Acoustic scene classification
The goal of acoustic scene classification is to classify a test recording into one of the predefined acoustic scene classes. This task is a continuation of the Acoustic Scene Classification task from previous DCASE Challenge editions, with some changes that bring new research problems into focus.
We provide three different setups of the acoustic classification problem:
Basic closed set classification, using data from a single device, high quality audio (similar to Task 1 / Subtask A in DCASE2018 Challenge). Development data and evaluation data from same device are provided.
Closed set classification that uses data from multiple devices (similar to Task 1 / Subtask B in DCASE2018 Challenge). Development data contains mostly data from other device than Evaluation data. The task encourages domain adaptation methods to cope with the mismatch.
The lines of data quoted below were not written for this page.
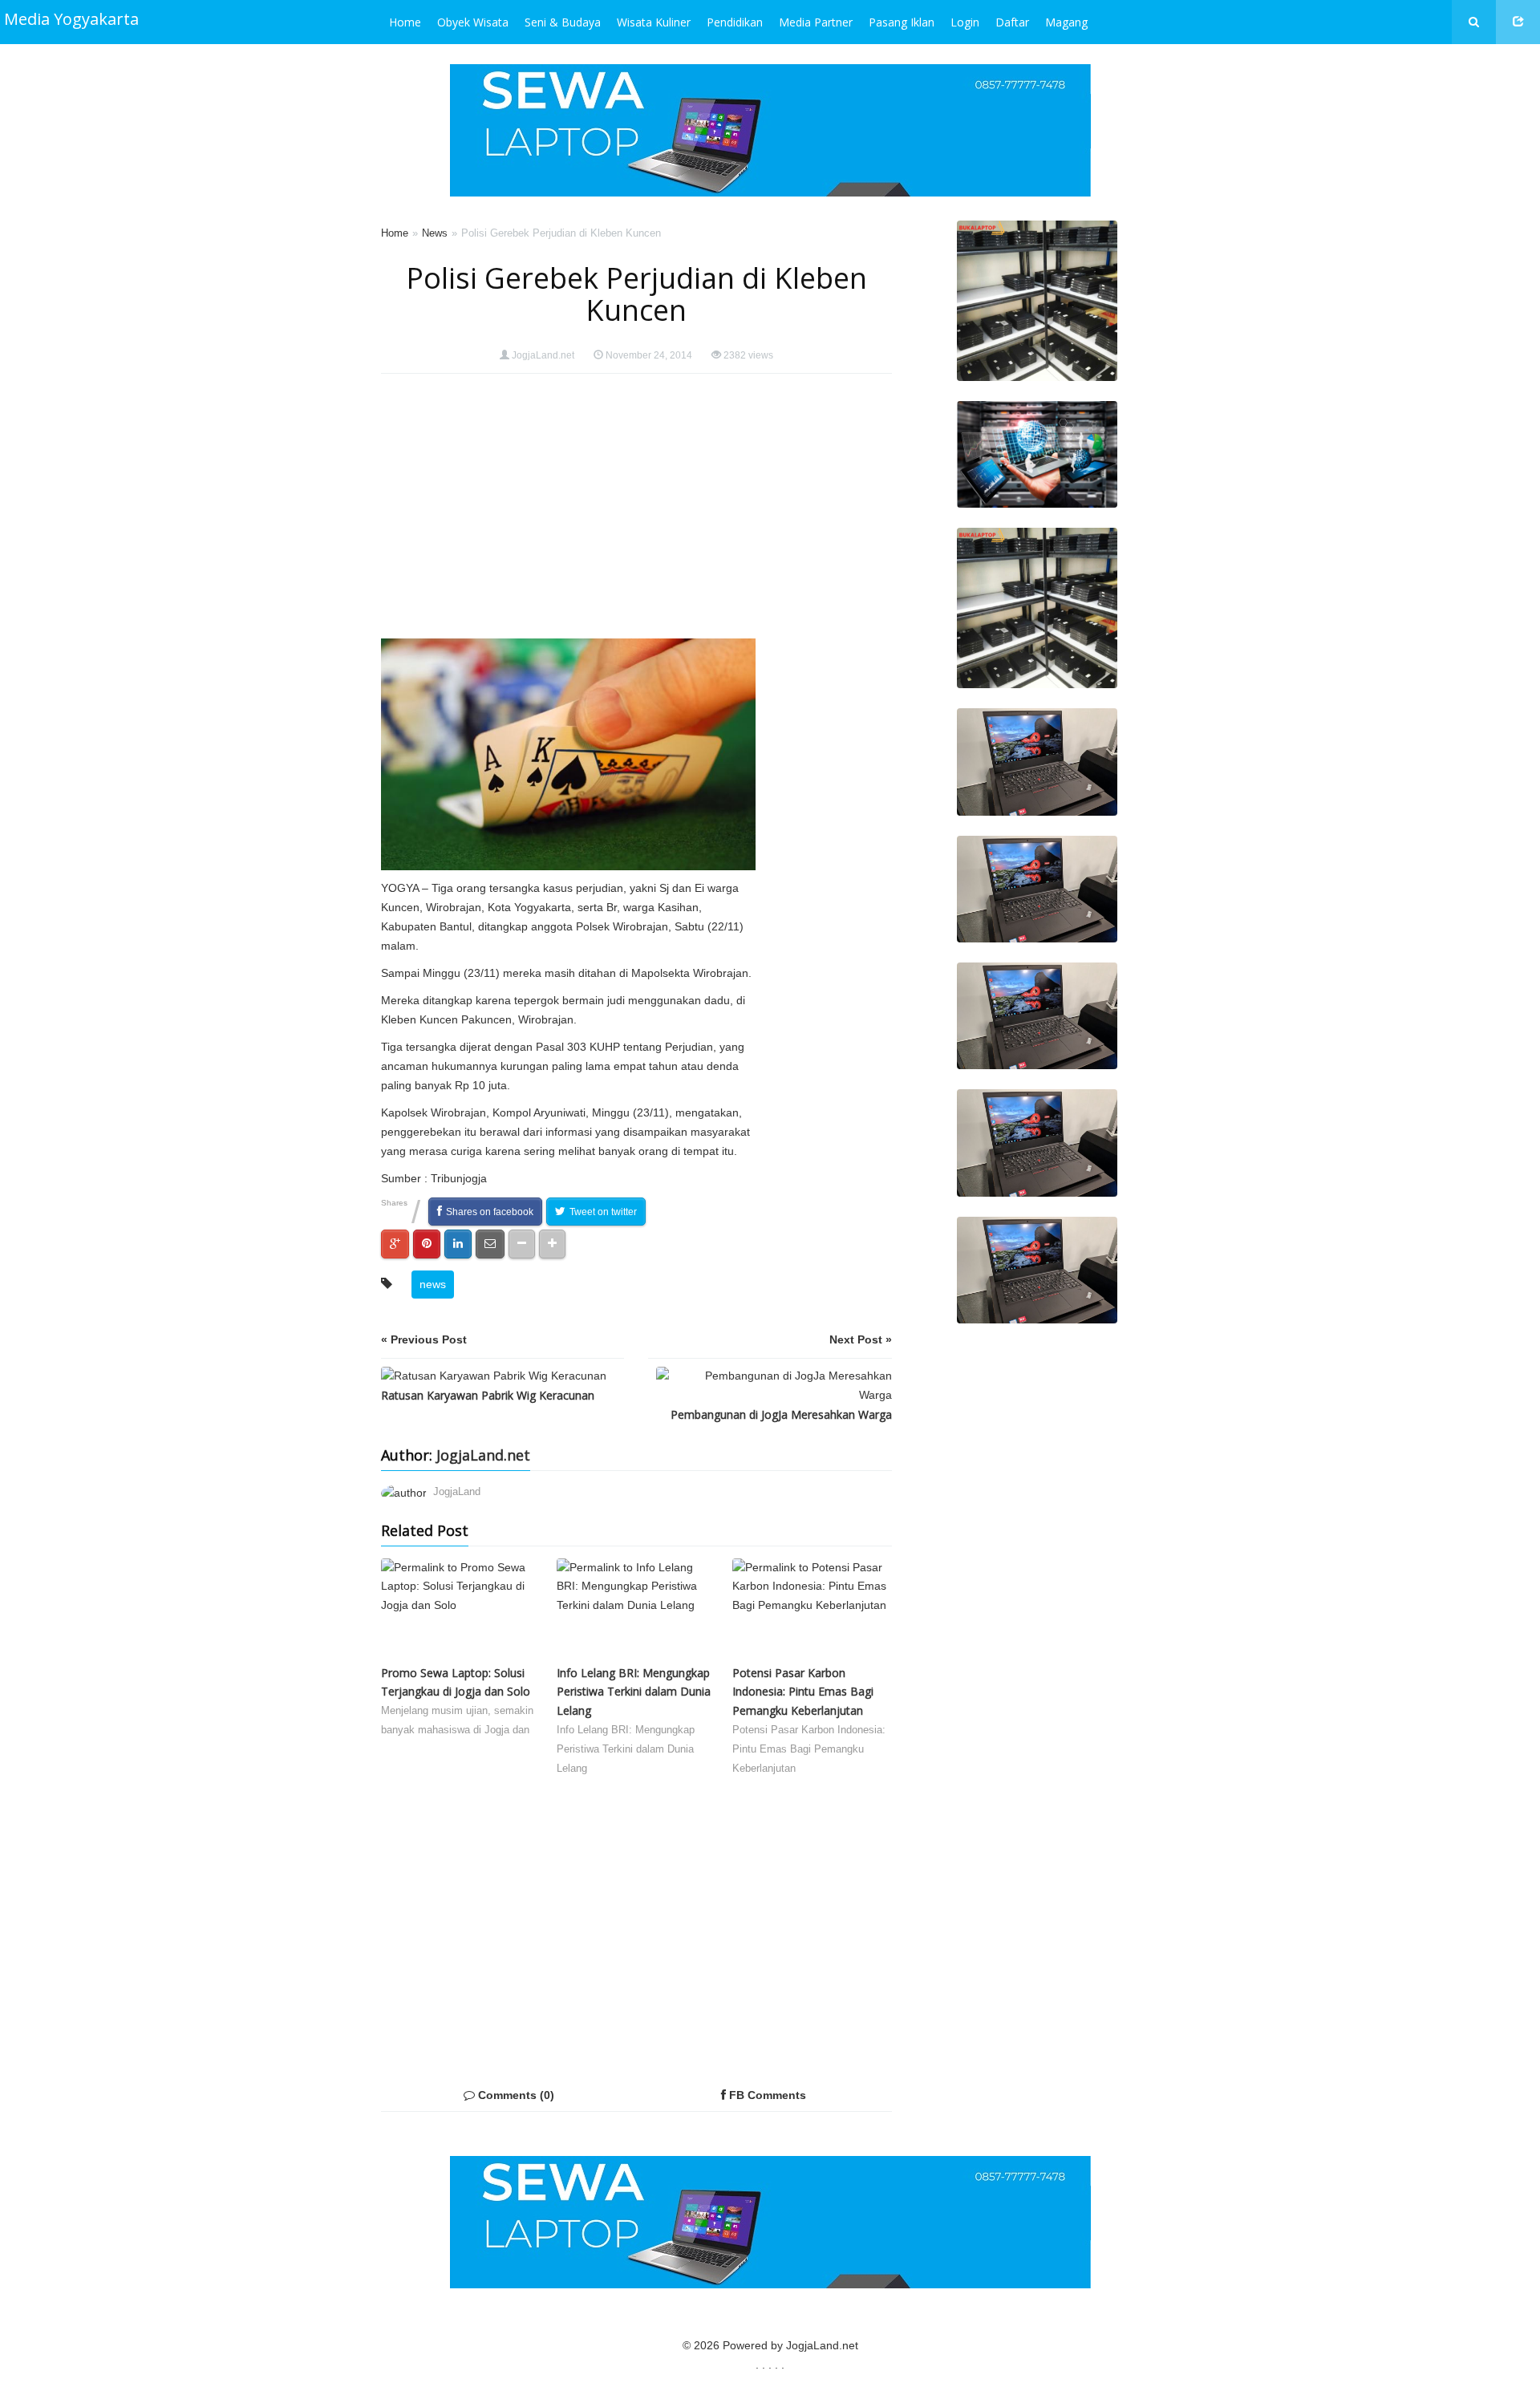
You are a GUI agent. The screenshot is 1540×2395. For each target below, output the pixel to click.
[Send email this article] (490, 1244)
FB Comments (766, 2095)
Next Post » (860, 1339)
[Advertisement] (828, 634)
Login (964, 22)
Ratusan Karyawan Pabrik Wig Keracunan (487, 1395)
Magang (1066, 22)
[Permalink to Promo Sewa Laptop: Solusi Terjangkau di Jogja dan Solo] (461, 1611)
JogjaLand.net (543, 355)
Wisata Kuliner (654, 22)
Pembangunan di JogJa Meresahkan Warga (781, 1414)
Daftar (1012, 22)
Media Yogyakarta (71, 19)
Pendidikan (735, 22)
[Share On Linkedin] (458, 1244)
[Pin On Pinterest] (426, 1244)
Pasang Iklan (901, 22)
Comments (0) (514, 2095)
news (432, 1284)
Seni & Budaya (563, 22)
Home (405, 22)
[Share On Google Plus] (395, 1244)
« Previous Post (424, 1339)
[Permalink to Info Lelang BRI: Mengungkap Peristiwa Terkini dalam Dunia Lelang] (636, 1611)
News (435, 233)
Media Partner (816, 22)
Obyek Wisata (473, 22)
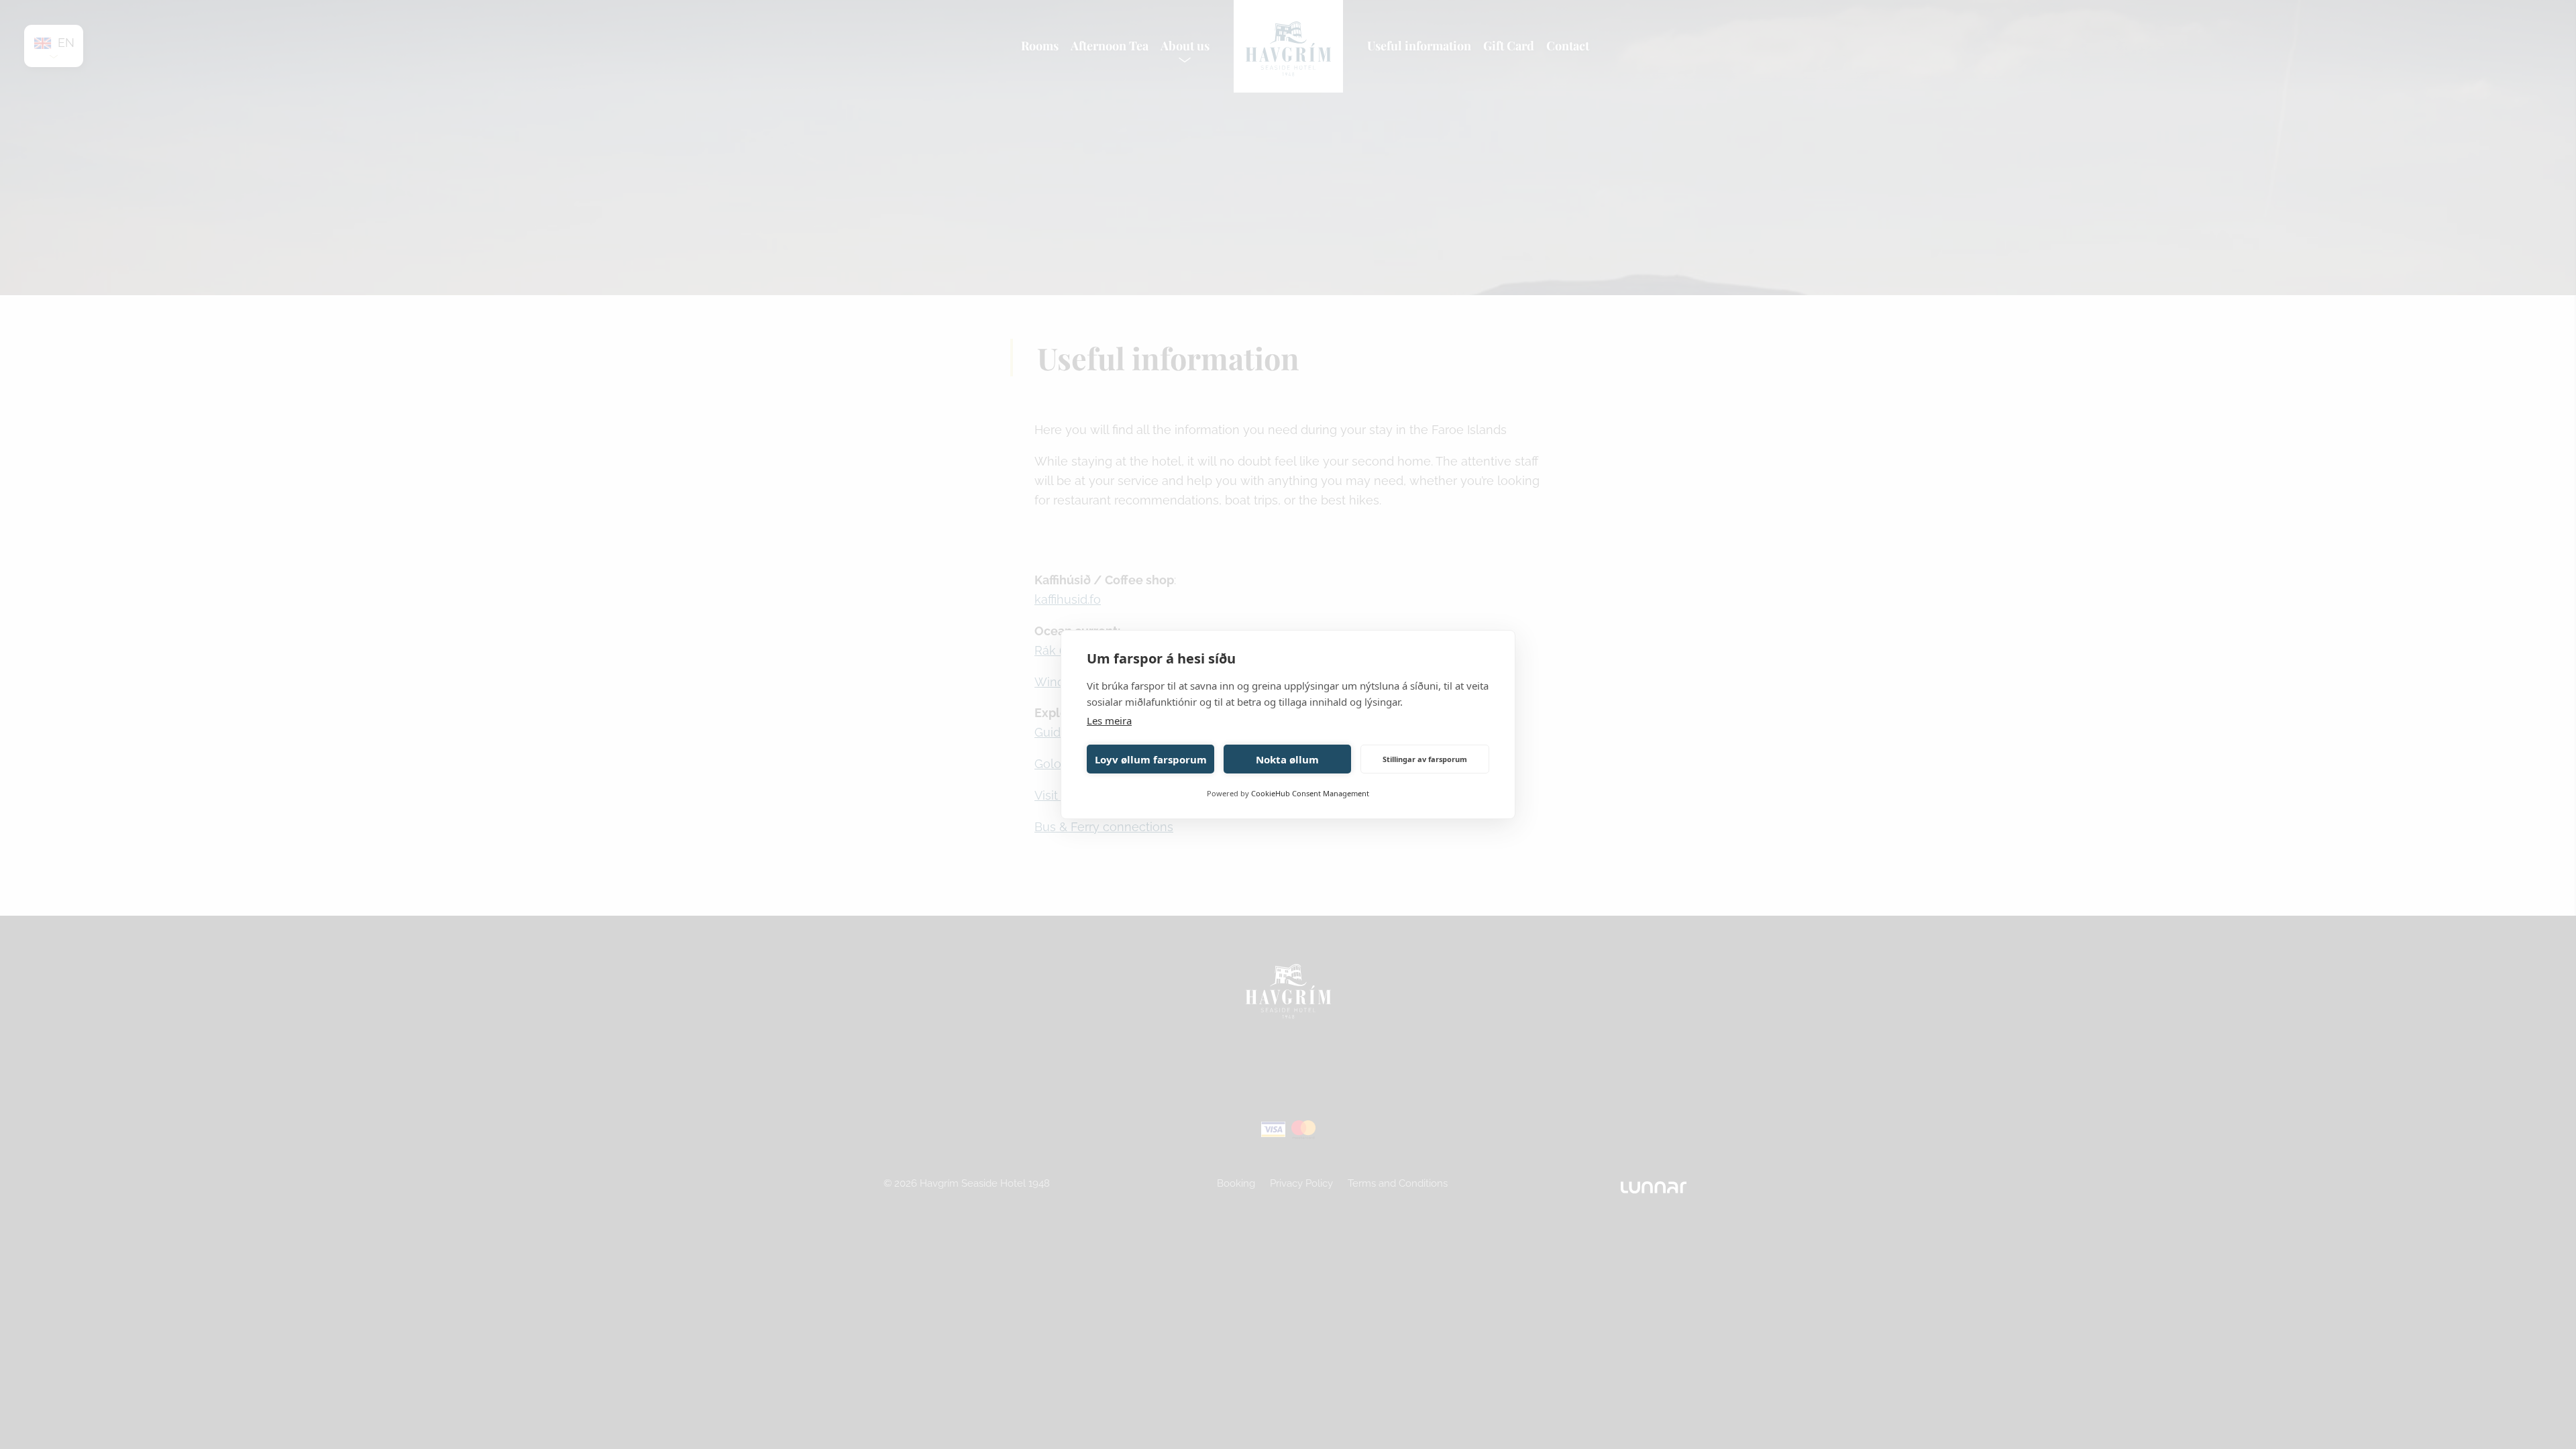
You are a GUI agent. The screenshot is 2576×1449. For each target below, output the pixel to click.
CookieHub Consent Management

New Setup in which evaluation data will also contain recordings from acoustic scenes not encountered in the training data. To limit the number of research problems, this subtask uses single device data.
The dataset for this task is an extension of TUT Urban Acoustic Scenes 2018, with recordings from more cities and acoustic scenes.
Audio tagging with noisy labels and minimal supervision
Current machine learning techniques require large and varied datasets in order to provide good performance and generalization. However, manually labelling a dataset is expensive and time-consuming, which limits its size. Websites like Youtube, Freesound, or Flickr host large volumes of user-contributed audio and metadata (e.g., tags), and labels can be inferred automatically from these metadata. Nevertheless, these automatically inferred labels might include a substantial level of noise. The goal of this DCASE task is to address the question of how to adequately exploit a small amount of reliable manually-labeled audio data and a larger quantity of noisy web audio data in the context of multi-label audio tagging and for a large vocabulary setting.
Sound Event Localization and Detection
Given a multichannel audio input, the goal of a sound event localization and detection (SELD) method is to output all instances of the sound labels in the recording, its respective onset-offset times, and spatial locations in azimuth and elevation angles. Each individual sound event instance in the provided recordings are spatially stationary with a fixed location during their entire duration. Successful implementation of such a SELD method will enable the automatic description of the social and human activities and help machines to interact with the world more seamlessly. Specifically, SELD will enable people with hearing impairment to visualize sounds. Robots and smart video conference equipment can recognize and track the sound source of interest. Further, smart homes, smart cities, and smart industries can use SELD for audio surveillance.
Sound event detection in domestic environments
This task evaluates systems for the detection of sound events using real data either weakly labeled or unlabeled and simulated data that is strongly labeled (with time stamps). The target of the systems is to provide not only the event class but also the event time boundaries. The main scientific question this task is aiming to investigate is: do we really need real but partially and weakly annotated data or is using simulated data sufficient? or do we need both?
Urban Sound Tagging
This task evaluates systems for tagging short audio recordings with urban sound tags related to urban noise pollution. All recordings come from an acoustic sensor network deployed in New York City. The set of tags was selected based on discussions with noise officials in New York City and inspection of the city's noise code. This task aims to investigate audio tagging system performance on a relevant, real-world task given limited, unbalanced data of varying reliability.